Aku terdiam. Sementara Mika malah tertawa.
"Kau! Apa kau yakin hanya itu saja, Mika?! Pokoknya akui semuanya sekarang!" Ucapku terus memaksa.

"Iya kali...
"Hei, jangan-jangan kau sendiri yang sudah berpikir macam-macam. Hayoo.." Mika malah balas menggodaku.
"Ish! Diam! "

"Wah, parah. Kukira kau masih polos, Lia."
"MEMANG! AKU MASIH POLOS JADI AWAS SAJA KALAU KAU BERANI NODAI!"
"Eh, betulan mikir macem-macem. Ckckckck." Mika malah tambah memancingku.
"Mikaa!!!" Aku memekik kesal.

"Shut! Jangan berisik. Nanti kedengaran sama mereka. Penduduk disini." Mika menunjuk ke luar balkon.
Aku menghela napas.
"Sudahlah. Ayo turun saja." Kataku sambil menarik pergelangan tangannya.
"Baik, Nona Polos."

"Kau mau kugigit? Aku punya taring yang tajam untuk itu." Kataku mendelik datar padanya.
"Tidak.
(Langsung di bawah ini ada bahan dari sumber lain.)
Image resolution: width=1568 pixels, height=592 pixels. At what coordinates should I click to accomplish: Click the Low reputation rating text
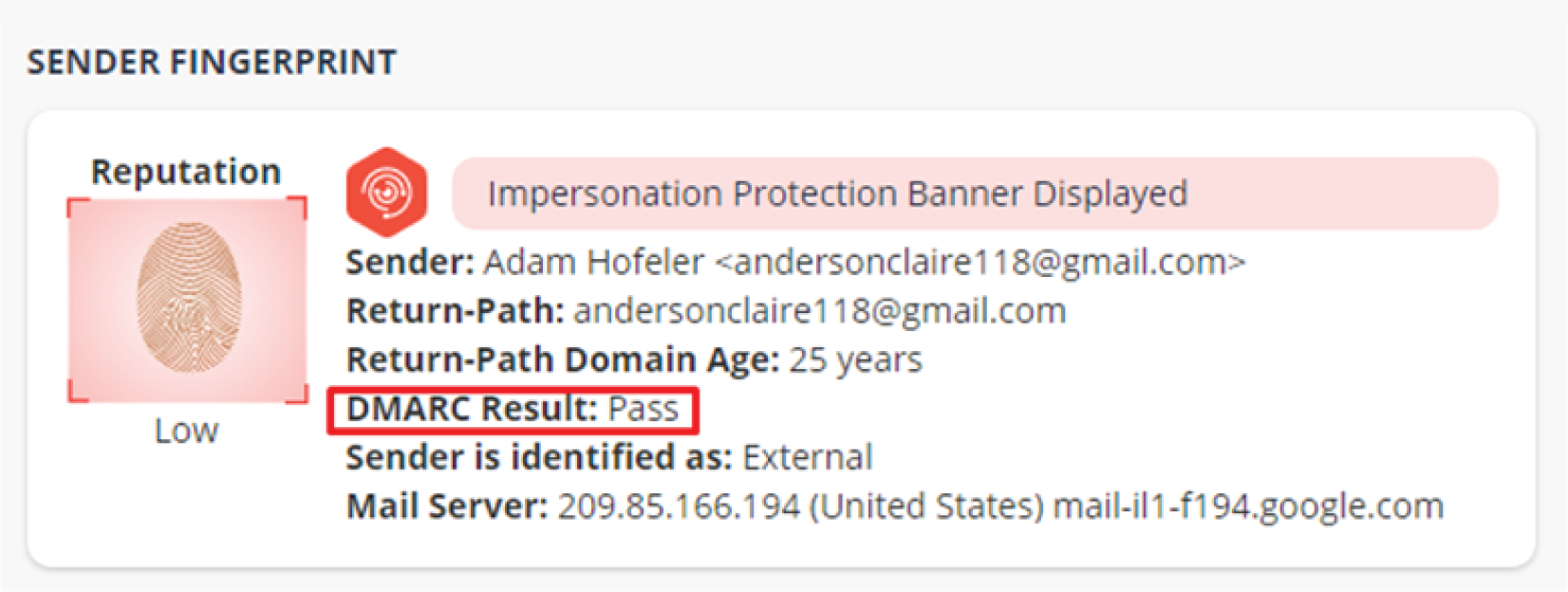tap(186, 431)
Terimakasih."
"Jangan panggil aku selain namaku." Perintahku.
"Baik. Akan kuingat." Mika malah membuat sikap hormat.

Aku menghela napas dan tersenyum geli. Lalu kami meninggalkan balkon, meninggalkan dingin dan senyapnya malam.
Bergabung dengan kehangatan dari tawa canda teman-teman Mika. Eum, maksudku keluarganya.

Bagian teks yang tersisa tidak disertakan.